Ruling: Moore v Bryant
To millions of people, particularly African-Americans, the Confederate battle emblem is a symbol of the Old Mississippi – the Mississippi of slavery, lynchings, pain, and white supremacy. As Justice Fred Banks noted, the Confederate battle emblem “takes no back seat to the Nazi Swastika” in its ability to provoke a visceral reaction.
The emblem offends more than just African-Americans. Mississippians of all creeds and colors regard it as “one of the most repulsive symbols of our past.” It is difficult to imagine how a symbol borne out of the South’s intention to maintain slavery can unite Mississippians in the 21st centiry.

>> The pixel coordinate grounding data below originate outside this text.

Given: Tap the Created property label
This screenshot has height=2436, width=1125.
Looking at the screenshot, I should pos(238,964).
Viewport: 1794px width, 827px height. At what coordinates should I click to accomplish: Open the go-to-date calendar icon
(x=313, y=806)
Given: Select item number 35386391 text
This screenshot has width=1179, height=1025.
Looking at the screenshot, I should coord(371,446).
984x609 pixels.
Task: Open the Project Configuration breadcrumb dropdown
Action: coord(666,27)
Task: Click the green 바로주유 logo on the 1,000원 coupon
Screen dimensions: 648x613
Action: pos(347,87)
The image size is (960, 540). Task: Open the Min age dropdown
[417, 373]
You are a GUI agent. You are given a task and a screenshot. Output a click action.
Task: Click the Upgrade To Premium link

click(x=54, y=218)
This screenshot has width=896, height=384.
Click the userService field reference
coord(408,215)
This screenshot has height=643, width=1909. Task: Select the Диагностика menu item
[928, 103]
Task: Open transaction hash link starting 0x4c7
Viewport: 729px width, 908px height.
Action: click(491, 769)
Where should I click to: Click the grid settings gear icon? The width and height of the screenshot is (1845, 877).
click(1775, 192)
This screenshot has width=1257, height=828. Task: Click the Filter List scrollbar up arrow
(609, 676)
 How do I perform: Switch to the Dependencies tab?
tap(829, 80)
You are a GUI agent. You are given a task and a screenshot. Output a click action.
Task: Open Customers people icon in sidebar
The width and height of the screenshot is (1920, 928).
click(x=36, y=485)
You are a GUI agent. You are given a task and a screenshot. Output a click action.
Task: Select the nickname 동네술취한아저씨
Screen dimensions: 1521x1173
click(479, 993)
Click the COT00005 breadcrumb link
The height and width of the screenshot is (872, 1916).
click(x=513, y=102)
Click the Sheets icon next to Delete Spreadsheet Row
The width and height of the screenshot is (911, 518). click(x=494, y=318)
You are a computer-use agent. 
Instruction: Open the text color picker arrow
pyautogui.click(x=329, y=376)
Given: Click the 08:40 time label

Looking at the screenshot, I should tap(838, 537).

Since the Civil War, this nation has evolved and breathed new life into “We the People” and “all men are created equal.” Mississippi is known for its resistance to that evolution. Part of that resistance stems from electing demagogues and those with empty rhetoric and false courage. The result is a State increasingly isolated from the rest of the nation.
At times there is something noble in standing alone. This is not one of those times. The Confederate battle emblem has no place in shaping a New Mississippi, and is better left retired to history.
For that change to happen through the judiciary, however, the Confederate battle emblem must have caused a cognizable legal injury. In this case no such injury has been articulated. Whether that could be shown in a future case, or whether “the people themselves” will act to change the state flag, remains to be seen.
This case is dismissed. A separate Final Judgment will issue.